The Accord set mentioned above is a cornerstone of the Scelsi fan’s collection. No two recordings of Scelsi’s orchestral music sound the same. This is a boon for the Scelsi lover who scoops up every recording, but it points out a flaw in Scelsi’s largest scores. The notation often fails at providing complete and incontrovertible instructions as to how instruments in large ensembles should be balanced. I base my remarks on seeing the Quattro Pezzi (su una nota sola) (1959) in the Koussevitsky Collection at the Boston Public Library. (That Koussevitsky had a Scelsi score in his possession boggles the mind!) In the denser textures, every instrument has its own dynamics, different from all the others. Almost every note has a dynamic, and sometimes one note ends with a decrescendo and the next begins with a crescendo; it’s not clear from what dynamic the second note should start. Conductors usually solve these problems themselves, but sometimes the publisher distributes a more completely edited score (a page from the Quattro Pezzi appears in the catalog put out by Scelsi’s publisher Salabert, and unclear dynamics are evident).
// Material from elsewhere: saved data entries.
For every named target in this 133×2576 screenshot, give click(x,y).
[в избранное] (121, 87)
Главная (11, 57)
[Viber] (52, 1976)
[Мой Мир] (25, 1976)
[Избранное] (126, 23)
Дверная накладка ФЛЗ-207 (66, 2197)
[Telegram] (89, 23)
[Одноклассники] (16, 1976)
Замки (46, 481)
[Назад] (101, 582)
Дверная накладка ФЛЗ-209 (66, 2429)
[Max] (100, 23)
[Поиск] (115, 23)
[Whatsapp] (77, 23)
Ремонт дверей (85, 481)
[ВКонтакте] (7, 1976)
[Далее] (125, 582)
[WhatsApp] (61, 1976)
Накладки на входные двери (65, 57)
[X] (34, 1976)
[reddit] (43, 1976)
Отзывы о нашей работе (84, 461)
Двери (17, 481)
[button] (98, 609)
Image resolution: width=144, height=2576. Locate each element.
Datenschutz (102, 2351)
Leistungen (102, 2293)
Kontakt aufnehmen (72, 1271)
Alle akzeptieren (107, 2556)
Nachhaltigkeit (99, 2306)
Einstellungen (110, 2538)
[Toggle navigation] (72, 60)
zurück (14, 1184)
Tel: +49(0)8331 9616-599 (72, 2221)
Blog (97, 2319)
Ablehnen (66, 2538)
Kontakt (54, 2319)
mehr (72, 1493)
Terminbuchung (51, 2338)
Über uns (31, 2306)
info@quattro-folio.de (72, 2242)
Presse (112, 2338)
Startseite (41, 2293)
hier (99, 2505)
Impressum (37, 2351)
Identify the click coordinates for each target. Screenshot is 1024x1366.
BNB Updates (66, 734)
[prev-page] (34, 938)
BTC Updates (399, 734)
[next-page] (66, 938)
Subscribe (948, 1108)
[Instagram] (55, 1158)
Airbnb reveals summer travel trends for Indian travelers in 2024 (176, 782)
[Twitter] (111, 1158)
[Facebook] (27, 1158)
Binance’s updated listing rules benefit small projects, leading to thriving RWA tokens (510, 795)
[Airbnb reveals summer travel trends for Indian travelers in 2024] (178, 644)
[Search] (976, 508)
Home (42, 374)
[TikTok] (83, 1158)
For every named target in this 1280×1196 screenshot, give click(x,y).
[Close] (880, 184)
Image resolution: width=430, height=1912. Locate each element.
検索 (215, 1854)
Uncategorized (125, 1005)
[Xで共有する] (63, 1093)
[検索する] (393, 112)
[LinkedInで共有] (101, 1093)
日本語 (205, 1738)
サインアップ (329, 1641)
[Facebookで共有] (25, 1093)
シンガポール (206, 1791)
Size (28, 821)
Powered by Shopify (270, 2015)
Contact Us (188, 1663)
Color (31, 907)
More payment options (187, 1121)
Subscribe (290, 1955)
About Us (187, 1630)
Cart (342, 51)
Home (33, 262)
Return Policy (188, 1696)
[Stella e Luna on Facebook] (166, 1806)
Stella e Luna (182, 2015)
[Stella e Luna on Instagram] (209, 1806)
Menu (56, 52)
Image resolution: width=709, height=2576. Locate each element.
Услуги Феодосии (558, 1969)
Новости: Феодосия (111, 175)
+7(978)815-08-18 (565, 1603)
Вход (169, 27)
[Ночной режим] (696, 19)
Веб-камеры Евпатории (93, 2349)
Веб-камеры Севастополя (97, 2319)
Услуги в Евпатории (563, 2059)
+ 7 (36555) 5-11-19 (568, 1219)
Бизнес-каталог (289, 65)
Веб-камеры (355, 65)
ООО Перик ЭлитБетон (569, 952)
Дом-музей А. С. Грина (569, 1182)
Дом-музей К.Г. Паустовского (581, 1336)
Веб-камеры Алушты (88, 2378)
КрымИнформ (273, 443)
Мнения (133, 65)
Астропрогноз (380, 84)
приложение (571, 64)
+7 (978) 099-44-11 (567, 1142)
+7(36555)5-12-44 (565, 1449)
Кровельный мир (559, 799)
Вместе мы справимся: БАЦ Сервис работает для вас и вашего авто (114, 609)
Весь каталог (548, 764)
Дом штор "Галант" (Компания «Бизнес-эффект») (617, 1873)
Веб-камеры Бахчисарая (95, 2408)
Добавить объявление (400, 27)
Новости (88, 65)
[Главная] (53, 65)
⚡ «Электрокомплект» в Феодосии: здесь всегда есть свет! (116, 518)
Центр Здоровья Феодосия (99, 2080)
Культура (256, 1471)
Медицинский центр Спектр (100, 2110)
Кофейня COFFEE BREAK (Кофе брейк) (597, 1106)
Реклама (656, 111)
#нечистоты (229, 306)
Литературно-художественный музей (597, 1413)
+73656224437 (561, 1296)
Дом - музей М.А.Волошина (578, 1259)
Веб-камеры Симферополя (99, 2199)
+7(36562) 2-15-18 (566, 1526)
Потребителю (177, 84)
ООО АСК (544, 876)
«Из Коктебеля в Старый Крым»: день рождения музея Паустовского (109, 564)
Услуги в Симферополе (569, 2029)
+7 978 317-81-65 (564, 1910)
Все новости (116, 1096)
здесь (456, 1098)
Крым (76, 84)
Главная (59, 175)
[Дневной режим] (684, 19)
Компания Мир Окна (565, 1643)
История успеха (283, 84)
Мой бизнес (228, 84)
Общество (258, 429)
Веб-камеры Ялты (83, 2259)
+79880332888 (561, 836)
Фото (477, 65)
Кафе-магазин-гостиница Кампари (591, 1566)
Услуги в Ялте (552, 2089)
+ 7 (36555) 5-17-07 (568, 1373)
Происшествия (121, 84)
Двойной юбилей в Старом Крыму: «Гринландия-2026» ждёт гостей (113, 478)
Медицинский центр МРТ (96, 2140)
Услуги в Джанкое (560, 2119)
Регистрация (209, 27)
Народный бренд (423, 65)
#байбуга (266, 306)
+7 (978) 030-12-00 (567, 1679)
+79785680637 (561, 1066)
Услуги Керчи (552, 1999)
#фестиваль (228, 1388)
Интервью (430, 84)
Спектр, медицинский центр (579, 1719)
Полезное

This is the second volume in Mode’s ongoing Scelsi series, promisingly titled “The Orchestral Works I,” and it makes a perfect introduction to the composer. The orchestral music is much grander and mellower than in the Accord set, and the combination of miniature vocal works and enormous orchestral ones makes very clear Scelsi’s non-Western interests and preoccupations. Juan Pablo Izquierdo commands the Carnegie Mellon Philharmonic with a greater evenness and zest than I hear in his disc of Xenakis and Varèse (Mode 58), and I can’t wait for more. In truth, it’s easier to listen to Scelsi than to describe his music. I recommend this disc wholeheartedly.